### Что сделать
1/ Ответьте по отрывку о дневниках Лени Ржендзинского:
(a) Сколько школьных тетрадей составляют дневники?
(b) С какого месяца и года Леня вел записи?
(c) Где Леня жил с родителями с 1937 года?
2/ Выведите без изменений часть отрывка о дневниках Лени Ржендзинского: начните со слов «Память обгоревших дневников» и закончите словами «Фото ОЛЬГИ КИСЛЯК.».
── Выбранный отрывок ──
Подросток Леня Ржендзинский уместил хронику военных событий в 12 школьных дневников

Память обгоревших дневников

12 школьных тетрадей. Местами — обгоревших, истлевших, с расплывшимися строчками. Детский почерк, бесхитростное изложение фактов. В дневники, которые 12‑летний школьник Леня Ржендзинский вел с первого дня войны, уместились боль и трагедия деревни Александровка Шкловского района. Леонида Николаевича уже нет в живых. Но в Кричевском районе наш собственный корреспондент отыскала его родных, которые бережно хранят семейную хронику военных лет...

Внучка Леонида Ржендзинского Наталья Ермакова с летописью.
Фото ОЛЬГИ КИСЛЯК.
Передо мной те самые дневники и фотография 12‑летнего Лени. Его дочь Татьяна Пархоменко рассказывает:

— Большинство альбомов, военных документов погибли. Папа хранил их в подвале дома, но однажды пришла большая вода, подвал затопило. Дневники уцелели чудом.

Леня вел их с июля 1941‑го. Ежедневно, прячась на чердаке, в поле или землянке, писал о том, что видел....

Татьяна Леонидовна уточняет:

— С 1937‑го Леня с родителями жили в Мурманской области. Суровый климат Кольского полуострова плохо сказывался на здоровье ребенка, поэтому на лето его отправляли к бабушке на Шкловщину. Так в 1941‑м он оказался на оккупированной территории и надолго потерял связь с отцом и матерью. О чем тоже писал в дневниках. Вести их было опасно, за это грозил расстрел. И он прятал записи: в собачьей будке, закапывал в землю. Для нас они бесценны. Это семейный архив — хроника ужасов войны глазами подростка.
───
── Исходный материал ──
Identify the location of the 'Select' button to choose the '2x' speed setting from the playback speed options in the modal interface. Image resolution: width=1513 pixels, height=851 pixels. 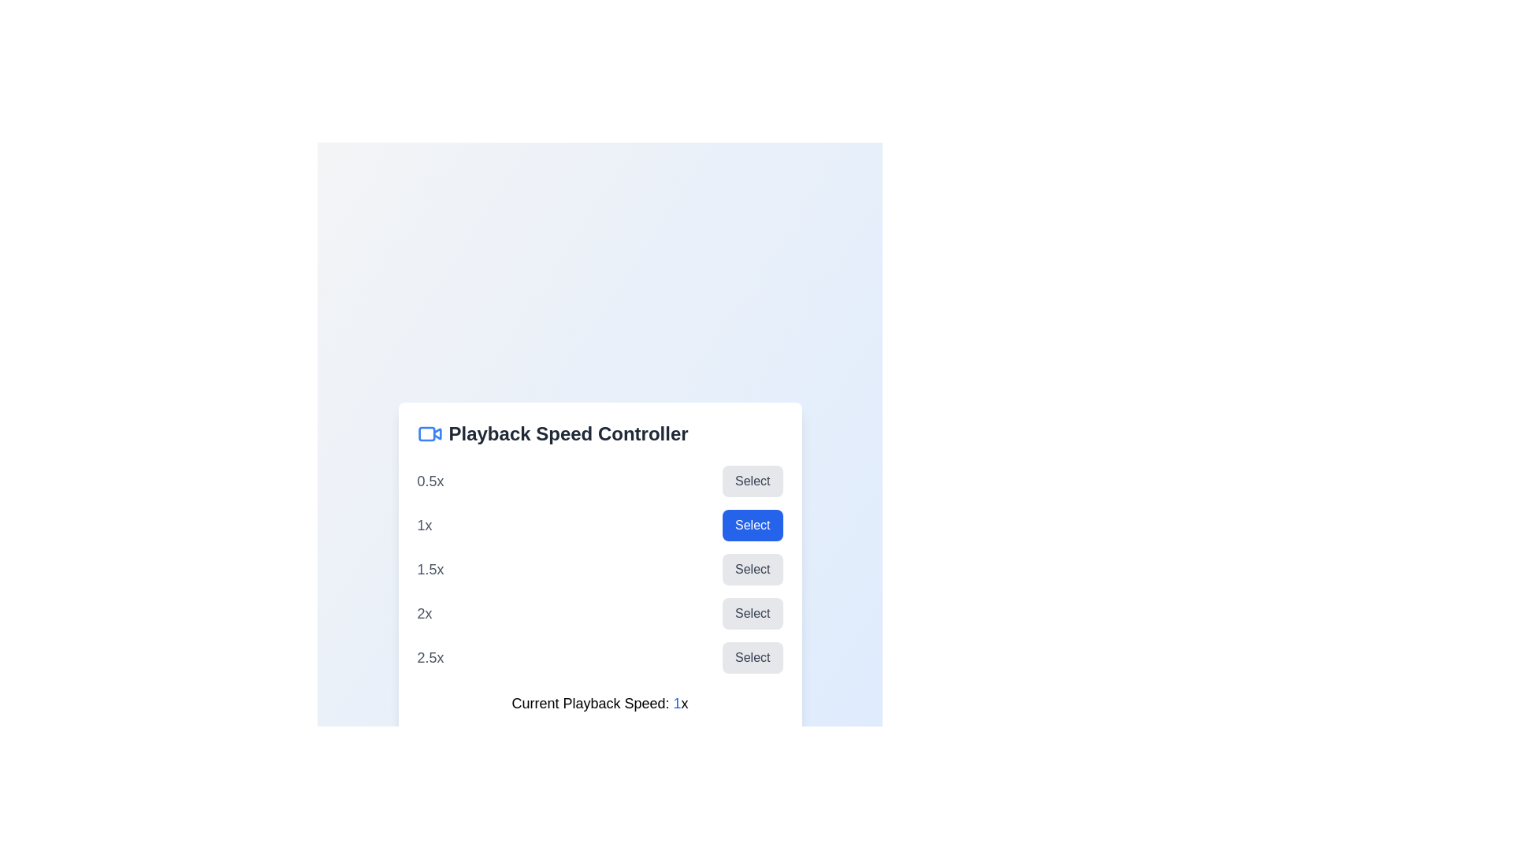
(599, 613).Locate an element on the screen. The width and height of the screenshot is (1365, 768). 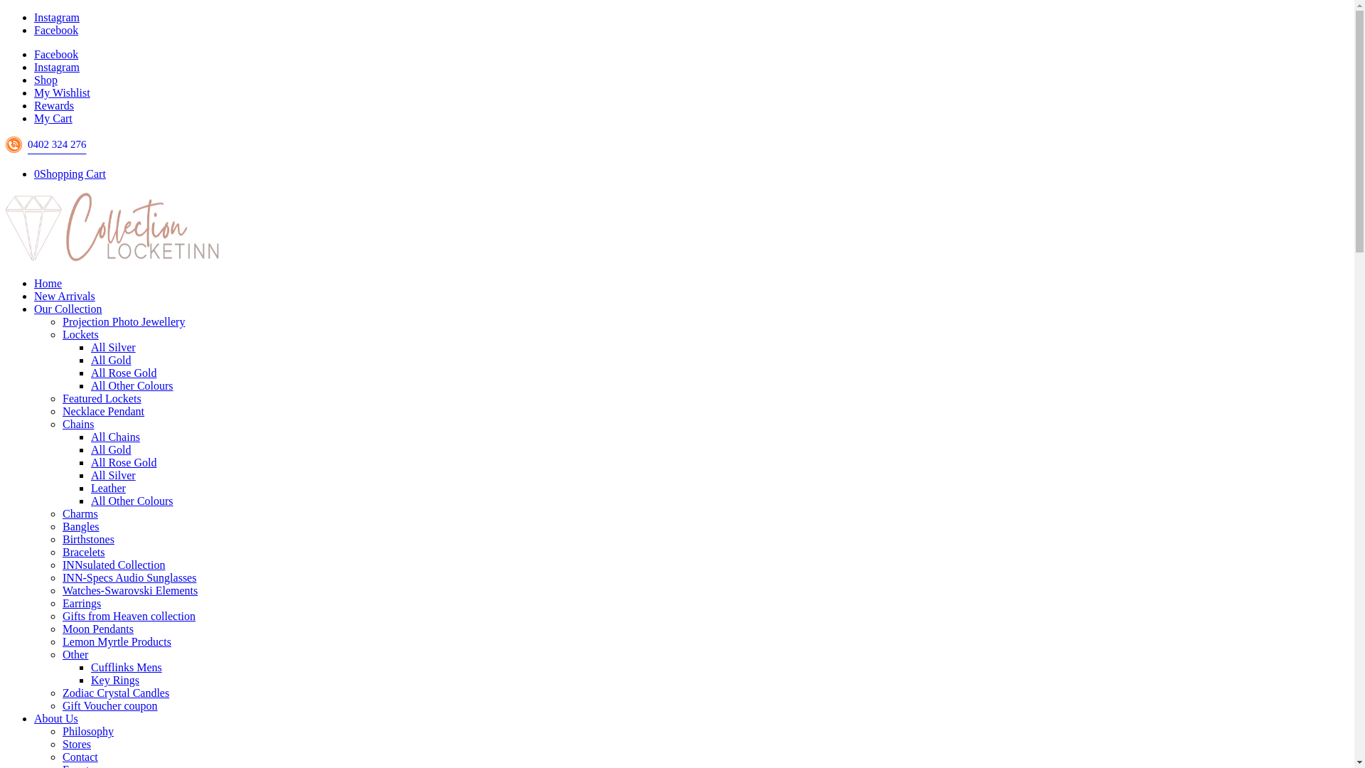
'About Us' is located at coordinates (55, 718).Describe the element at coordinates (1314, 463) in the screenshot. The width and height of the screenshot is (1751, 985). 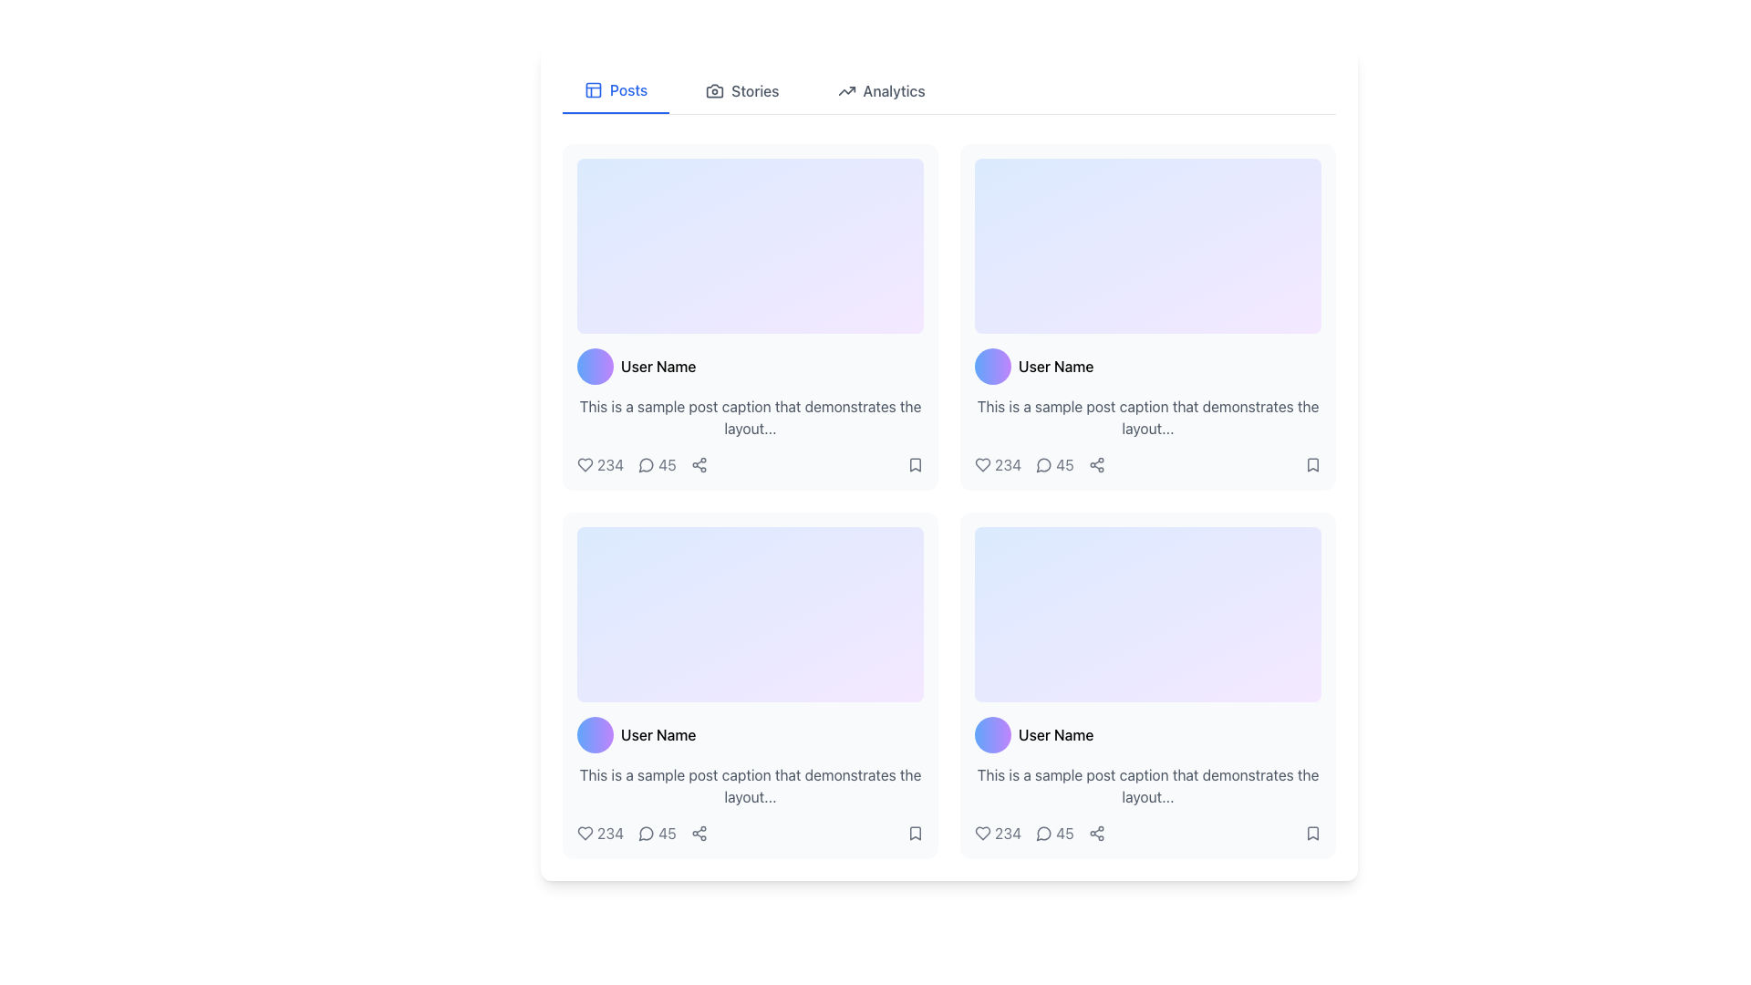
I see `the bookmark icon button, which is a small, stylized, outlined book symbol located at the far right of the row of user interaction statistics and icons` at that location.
───
── Исходный материал ──
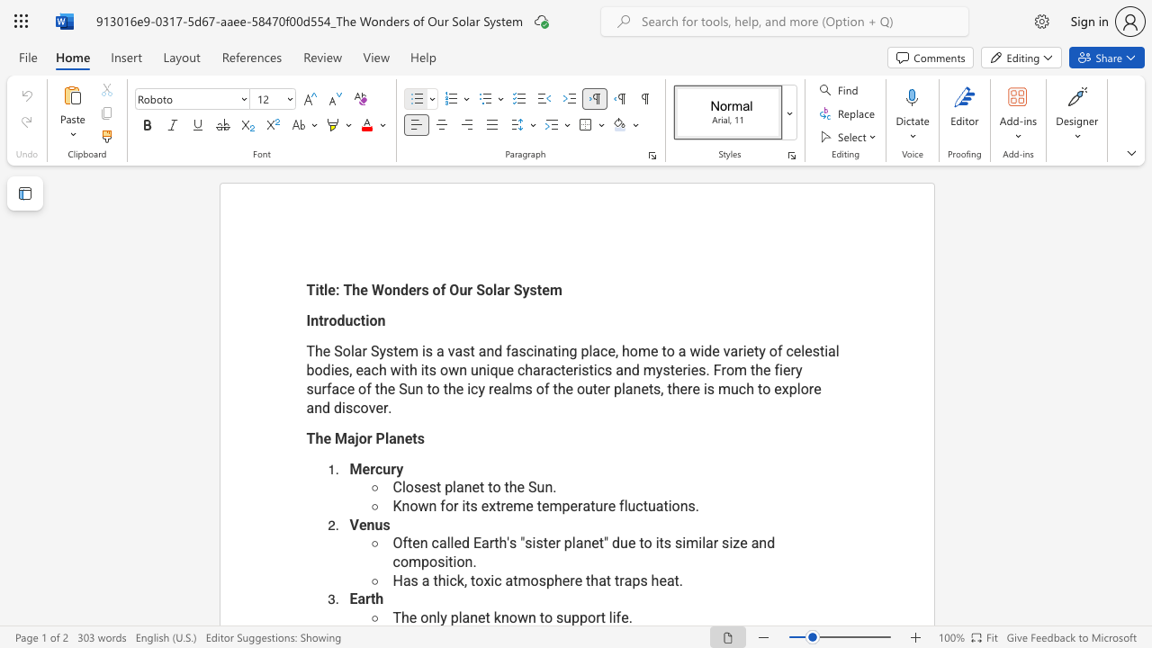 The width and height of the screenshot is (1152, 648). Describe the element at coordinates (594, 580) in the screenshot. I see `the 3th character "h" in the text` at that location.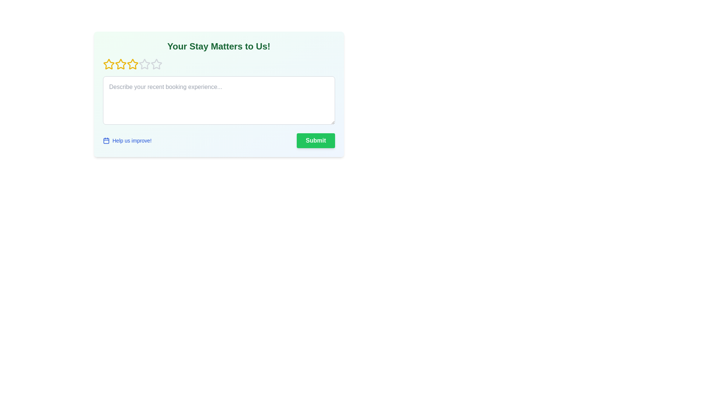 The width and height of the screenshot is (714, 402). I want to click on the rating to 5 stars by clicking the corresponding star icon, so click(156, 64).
───
### Ответы
1/
(a) 12 тетрадей.
(b) С июля 1941 года.
(c) В Мурманской области.

2/
Память обгоревших дневников

12 школьных тетрадей. Местами — обгоревших, истлевших, с расплывшимися строчками. Детский почерк, бесхитростное изложение фактов. В дневники, которые 12‑летний школьник Леня Ржендзинский вел с первого дня войны, уместились боль и трагедия деревни Александровка Шкловского района. Леонида Николаевича уже нет в живых. Но в Кричевском районе наш собственный корреспондент отыскала его родных, которые бережно хранят семейную хронику военных лет...

Внучка Леонида Ржендзинского Наталья Ермакова с летописью.
Фото ОЛЬГИ КИСЛЯК.